**Exercise aim:**
Skip the images and restate every line of the records exactly.

- - - - - - -

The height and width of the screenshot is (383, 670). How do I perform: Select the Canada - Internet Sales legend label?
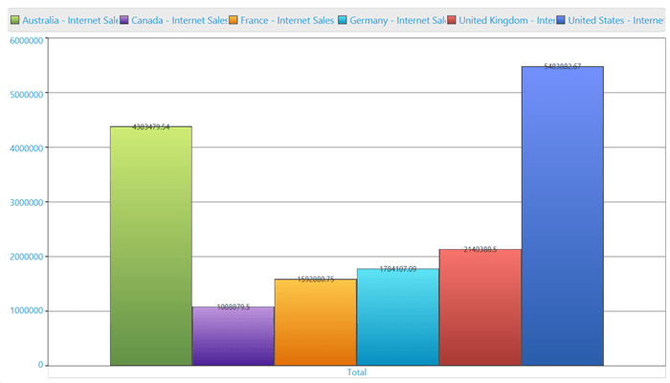click(179, 20)
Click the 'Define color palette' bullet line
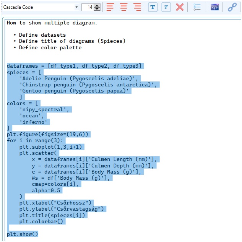This screenshot has width=242, height=242. [x=50, y=47]
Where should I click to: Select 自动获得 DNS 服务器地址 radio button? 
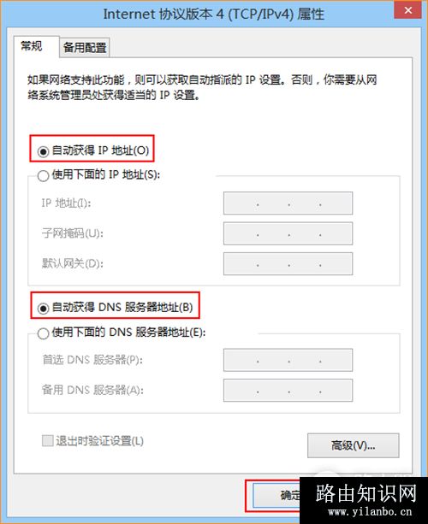point(43,308)
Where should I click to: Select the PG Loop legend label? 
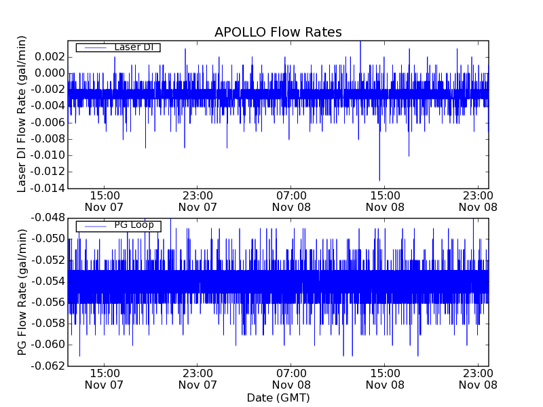(x=134, y=225)
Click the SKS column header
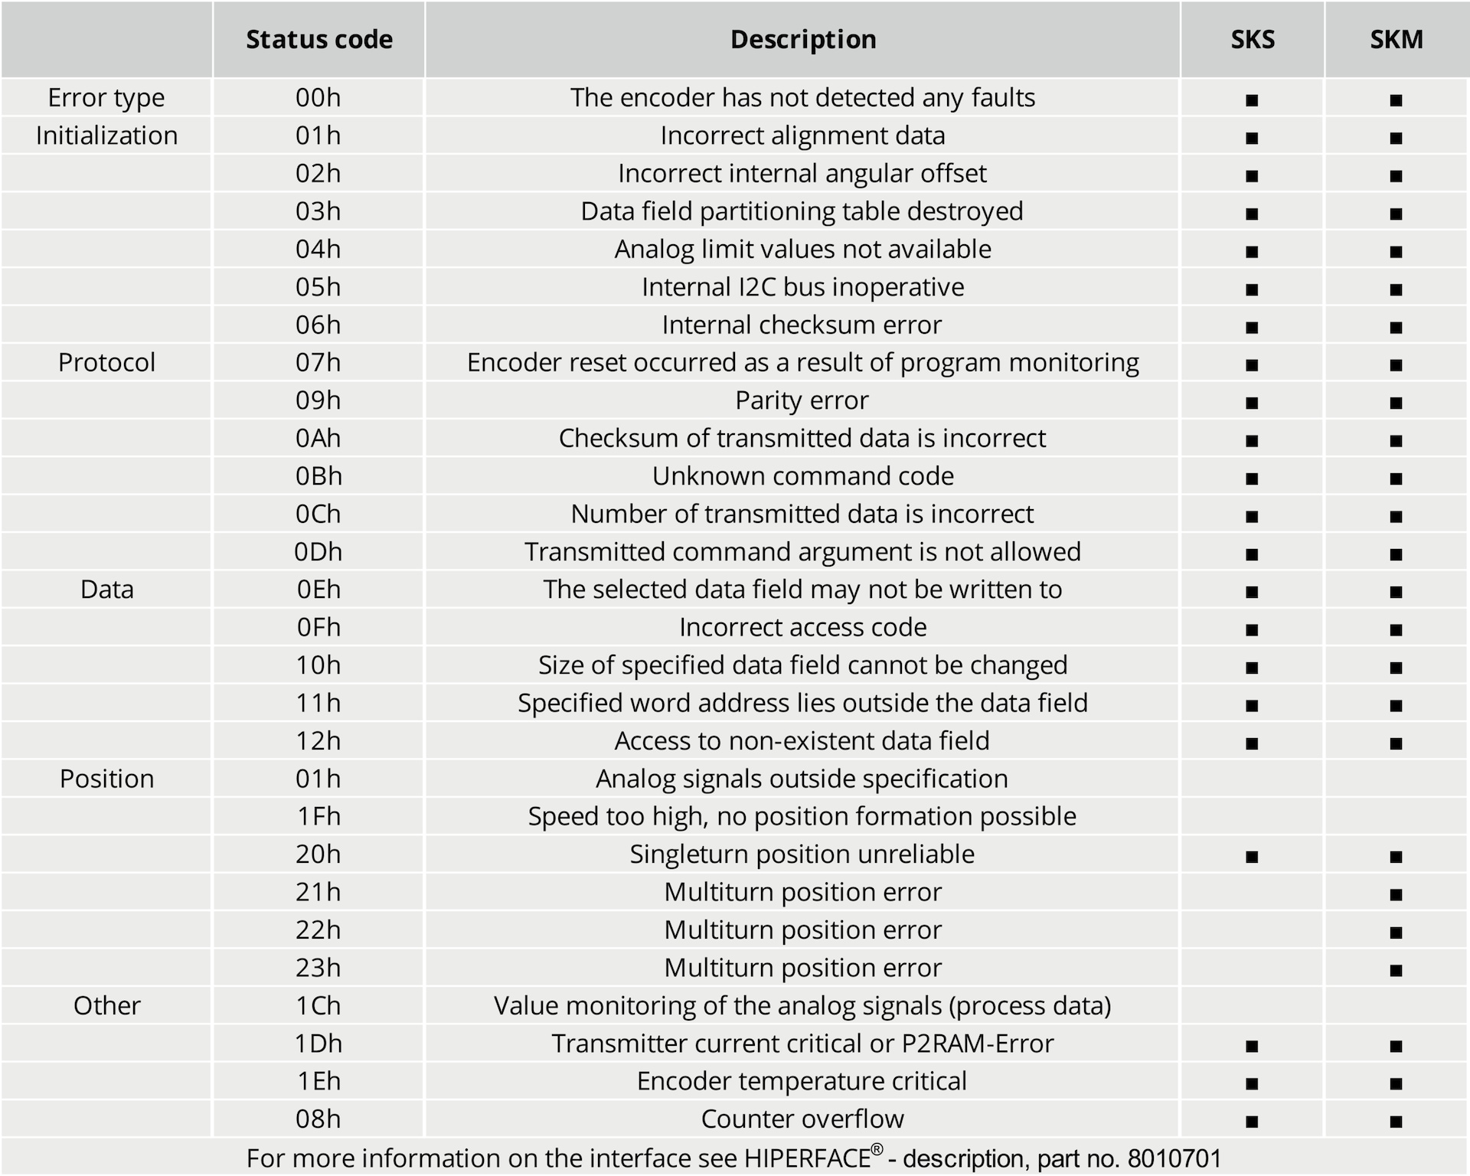1470x1176 pixels. (1253, 39)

- - - - - - -

**Response:**
The height and width of the screenshot is (383, 670). How do I perform: Select the Canada - Internet Sales legend label?
click(179, 20)
Click the 'Define color palette' bullet line
This screenshot has width=242, height=242. [x=50, y=47]
Where should I click to: Select 自动获得 DNS 服务器地址 radio button? 
point(43,308)
Where should I click to: Select the PG Loop legend label? 
(x=134, y=225)
Click the SKS column header
1470x1176 pixels. (1253, 39)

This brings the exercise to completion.